Speech Wizard

Home Scren
Challenge Screen
Analysis Screen

Inspiration

The motivation behind developing this AI-based speech app stemmed from recognizing a persistent challenge within the fields of speech therapy and ESL education. For speech therapy, it was evident that many individuals, especially those without easy access to professional therapists, faced obstacles in their journey to improve their communication skills. In ESL education, engaging and educative supplements to learn English are extremely helpful, yet current tools are lackluster. To address this issue, I embarked on creating a solution that could bridge this gap and offer a practical, accessible means of speech therapy and ESL education.

Records excerpted from a collection:
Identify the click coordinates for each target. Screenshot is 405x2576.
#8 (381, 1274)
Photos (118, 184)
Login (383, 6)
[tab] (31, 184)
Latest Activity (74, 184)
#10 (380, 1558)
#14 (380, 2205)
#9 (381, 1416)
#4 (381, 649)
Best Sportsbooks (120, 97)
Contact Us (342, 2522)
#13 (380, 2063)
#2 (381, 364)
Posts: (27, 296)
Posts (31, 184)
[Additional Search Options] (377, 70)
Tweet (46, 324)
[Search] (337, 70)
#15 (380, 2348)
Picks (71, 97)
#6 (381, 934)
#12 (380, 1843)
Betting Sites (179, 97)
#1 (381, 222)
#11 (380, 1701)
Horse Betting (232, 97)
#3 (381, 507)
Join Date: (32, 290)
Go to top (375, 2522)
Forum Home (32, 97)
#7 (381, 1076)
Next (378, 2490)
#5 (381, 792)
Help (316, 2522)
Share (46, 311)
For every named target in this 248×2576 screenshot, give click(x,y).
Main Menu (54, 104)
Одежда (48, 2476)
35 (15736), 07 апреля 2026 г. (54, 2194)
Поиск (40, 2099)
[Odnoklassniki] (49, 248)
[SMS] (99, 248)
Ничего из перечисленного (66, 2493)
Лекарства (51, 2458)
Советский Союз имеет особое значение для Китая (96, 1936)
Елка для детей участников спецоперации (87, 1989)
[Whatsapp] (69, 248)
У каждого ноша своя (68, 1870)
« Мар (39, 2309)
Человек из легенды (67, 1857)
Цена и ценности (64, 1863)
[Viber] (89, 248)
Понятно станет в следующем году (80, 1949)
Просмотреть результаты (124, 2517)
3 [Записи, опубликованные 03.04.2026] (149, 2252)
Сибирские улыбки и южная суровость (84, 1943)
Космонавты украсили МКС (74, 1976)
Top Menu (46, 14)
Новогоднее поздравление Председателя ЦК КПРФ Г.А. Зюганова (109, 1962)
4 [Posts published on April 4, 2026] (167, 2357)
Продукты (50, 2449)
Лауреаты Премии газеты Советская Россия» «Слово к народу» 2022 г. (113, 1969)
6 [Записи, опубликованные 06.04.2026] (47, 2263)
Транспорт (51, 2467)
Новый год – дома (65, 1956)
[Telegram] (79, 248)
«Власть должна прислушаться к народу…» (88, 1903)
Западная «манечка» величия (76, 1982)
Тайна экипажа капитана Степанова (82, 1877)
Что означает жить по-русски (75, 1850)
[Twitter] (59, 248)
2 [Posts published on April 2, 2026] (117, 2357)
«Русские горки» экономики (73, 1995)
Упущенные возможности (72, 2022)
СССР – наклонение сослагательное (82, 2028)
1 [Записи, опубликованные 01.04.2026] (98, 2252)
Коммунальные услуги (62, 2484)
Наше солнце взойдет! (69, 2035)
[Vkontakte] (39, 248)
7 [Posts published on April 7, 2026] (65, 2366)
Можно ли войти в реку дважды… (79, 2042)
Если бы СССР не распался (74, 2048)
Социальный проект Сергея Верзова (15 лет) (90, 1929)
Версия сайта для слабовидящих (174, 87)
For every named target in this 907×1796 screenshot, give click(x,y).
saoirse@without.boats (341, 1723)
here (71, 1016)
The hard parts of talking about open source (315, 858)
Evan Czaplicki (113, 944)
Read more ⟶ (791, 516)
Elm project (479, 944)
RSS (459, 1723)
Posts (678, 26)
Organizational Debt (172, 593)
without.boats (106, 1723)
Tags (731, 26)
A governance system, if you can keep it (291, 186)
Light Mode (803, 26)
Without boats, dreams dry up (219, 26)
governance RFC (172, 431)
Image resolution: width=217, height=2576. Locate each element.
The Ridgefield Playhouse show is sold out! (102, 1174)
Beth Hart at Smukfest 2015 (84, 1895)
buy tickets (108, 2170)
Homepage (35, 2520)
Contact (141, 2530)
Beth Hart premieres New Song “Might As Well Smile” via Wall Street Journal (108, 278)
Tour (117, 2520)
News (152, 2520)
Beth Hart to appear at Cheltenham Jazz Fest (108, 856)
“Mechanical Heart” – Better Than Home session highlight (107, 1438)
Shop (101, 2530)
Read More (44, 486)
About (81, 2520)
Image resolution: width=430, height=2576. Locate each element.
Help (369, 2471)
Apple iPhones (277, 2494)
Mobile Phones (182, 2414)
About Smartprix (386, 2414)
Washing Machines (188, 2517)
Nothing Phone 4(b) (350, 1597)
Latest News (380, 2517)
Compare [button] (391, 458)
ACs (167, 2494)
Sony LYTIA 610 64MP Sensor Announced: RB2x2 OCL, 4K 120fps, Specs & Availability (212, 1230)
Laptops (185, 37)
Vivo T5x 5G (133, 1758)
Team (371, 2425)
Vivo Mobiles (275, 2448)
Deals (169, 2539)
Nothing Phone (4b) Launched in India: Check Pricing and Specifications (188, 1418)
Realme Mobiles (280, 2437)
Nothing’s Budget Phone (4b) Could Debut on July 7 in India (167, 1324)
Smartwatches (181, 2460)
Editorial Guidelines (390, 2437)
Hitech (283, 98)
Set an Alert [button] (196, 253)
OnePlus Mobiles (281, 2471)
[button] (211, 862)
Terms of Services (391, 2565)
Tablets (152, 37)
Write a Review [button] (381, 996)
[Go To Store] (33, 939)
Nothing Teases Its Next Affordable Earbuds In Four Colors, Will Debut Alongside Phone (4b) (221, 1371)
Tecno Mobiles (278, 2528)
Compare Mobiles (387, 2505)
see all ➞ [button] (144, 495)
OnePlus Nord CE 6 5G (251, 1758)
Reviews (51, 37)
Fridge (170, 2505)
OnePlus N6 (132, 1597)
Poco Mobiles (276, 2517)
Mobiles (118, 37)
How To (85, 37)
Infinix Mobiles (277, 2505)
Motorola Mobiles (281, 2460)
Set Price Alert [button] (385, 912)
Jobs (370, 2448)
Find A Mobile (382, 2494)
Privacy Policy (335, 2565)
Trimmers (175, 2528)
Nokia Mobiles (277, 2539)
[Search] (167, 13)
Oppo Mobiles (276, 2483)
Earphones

● What to work on: Reproduce the part of the Speech Wizard text that begins at the words "The motivation behind" and stops after the words "means of speech therapy and ESL education.".

● The answer:
The motivation behind developing this AI-based speech app stemmed from recognizing a persistent challenge within the fields of speech therapy and ESL education. For speech therapy, it was evident that many individuals, especially those without easy access to professional therapists, faced obstacles in their journey to improve their communication skills. In ESL education, engaging and educative supplements to learn English are extremely helpful, yet current tools are lackluster. To address this issue, I embarked on creating a solution that could bridge this gap and offer a practical, accessible means of speech therapy and ESL education.